→ How to complete this task:
The full listing below is to be written out exactly.

→ Records to process:

# # # # # # #

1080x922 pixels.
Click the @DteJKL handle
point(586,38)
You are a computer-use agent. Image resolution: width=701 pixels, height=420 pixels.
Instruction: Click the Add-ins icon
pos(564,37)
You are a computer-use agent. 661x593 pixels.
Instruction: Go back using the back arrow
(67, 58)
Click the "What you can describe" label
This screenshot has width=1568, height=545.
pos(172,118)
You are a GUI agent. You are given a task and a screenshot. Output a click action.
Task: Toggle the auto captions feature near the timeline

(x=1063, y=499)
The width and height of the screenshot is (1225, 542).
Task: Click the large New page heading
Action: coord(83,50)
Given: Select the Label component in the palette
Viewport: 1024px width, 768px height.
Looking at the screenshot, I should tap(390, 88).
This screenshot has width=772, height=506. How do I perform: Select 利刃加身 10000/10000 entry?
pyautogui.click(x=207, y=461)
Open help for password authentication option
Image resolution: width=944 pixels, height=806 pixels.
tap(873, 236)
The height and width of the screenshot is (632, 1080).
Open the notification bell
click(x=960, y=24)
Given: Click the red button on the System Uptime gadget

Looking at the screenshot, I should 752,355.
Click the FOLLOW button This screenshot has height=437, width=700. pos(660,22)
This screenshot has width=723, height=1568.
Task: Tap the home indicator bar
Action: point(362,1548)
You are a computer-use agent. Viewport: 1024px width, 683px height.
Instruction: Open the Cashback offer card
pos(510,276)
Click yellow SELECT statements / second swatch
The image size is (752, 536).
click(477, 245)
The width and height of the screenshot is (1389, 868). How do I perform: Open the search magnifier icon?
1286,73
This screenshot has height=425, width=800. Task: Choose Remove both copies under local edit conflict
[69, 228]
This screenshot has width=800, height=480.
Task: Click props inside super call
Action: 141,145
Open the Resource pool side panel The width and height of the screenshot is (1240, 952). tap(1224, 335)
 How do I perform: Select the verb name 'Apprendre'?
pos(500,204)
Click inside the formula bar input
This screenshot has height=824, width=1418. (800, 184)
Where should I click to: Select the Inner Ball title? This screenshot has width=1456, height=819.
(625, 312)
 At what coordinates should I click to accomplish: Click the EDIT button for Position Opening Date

# # # # # # #

→ Reply:
1080x922 pixels.
Click the @DteJKL handle
point(586,38)
You are a computer-use agent. Image resolution: width=701 pixels, height=420 pixels.
Instruction: Click the Add-ins icon
pos(564,37)
You are a computer-use agent. 661x593 pixels.
Instruction: Go back using the back arrow
(67, 58)
Click the "What you can describe" label
This screenshot has width=1568, height=545.
pos(172,118)
You are a GUI agent. You are given a task and a screenshot. Output a click action.
Task: Toggle the auto captions feature near the timeline

(x=1063, y=499)
The width and height of the screenshot is (1225, 542).
Task: Click the large New page heading
Action: coord(83,50)
Given: Select the Label component in the palette
Viewport: 1024px width, 768px height.
Looking at the screenshot, I should tap(390, 88).
This screenshot has width=772, height=506. How do I perform: Select 利刃加身 10000/10000 entry?
pyautogui.click(x=207, y=461)
Open help for password authentication option
Image resolution: width=944 pixels, height=806 pixels.
tap(873, 236)
The height and width of the screenshot is (632, 1080).
Open the notification bell
click(x=960, y=24)
Given: Click the red button on the System Uptime gadget

Looking at the screenshot, I should 752,355.
Click the FOLLOW button This screenshot has height=437, width=700. pos(660,22)
This screenshot has width=723, height=1568.
Task: Tap the home indicator bar
Action: point(362,1548)
You are a computer-use agent. Viewport: 1024px width, 683px height.
Instruction: Open the Cashback offer card
pos(510,276)
Click yellow SELECT statements / second swatch
The image size is (752, 536).
click(477, 245)
The width and height of the screenshot is (1389, 868). How do I perform: Open the search magnifier icon?
1286,73
This screenshot has height=425, width=800. Task: Choose Remove both copies under local edit conflict
[69, 228]
This screenshot has width=800, height=480.
Task: Click props inside super call
Action: 141,145
Open the Resource pool side panel The width and height of the screenshot is (1240, 952). tap(1224, 335)
 How do I perform: Select the verb name 'Apprendre'?
pos(500,204)
Click inside the formula bar input
This screenshot has height=824, width=1418. (800, 184)
Where should I click to: Select the Inner Ball title? This screenshot has width=1456, height=819.
(625, 312)
 At what coordinates should I click to accomplish: Click the EDIT button for Position Opening Date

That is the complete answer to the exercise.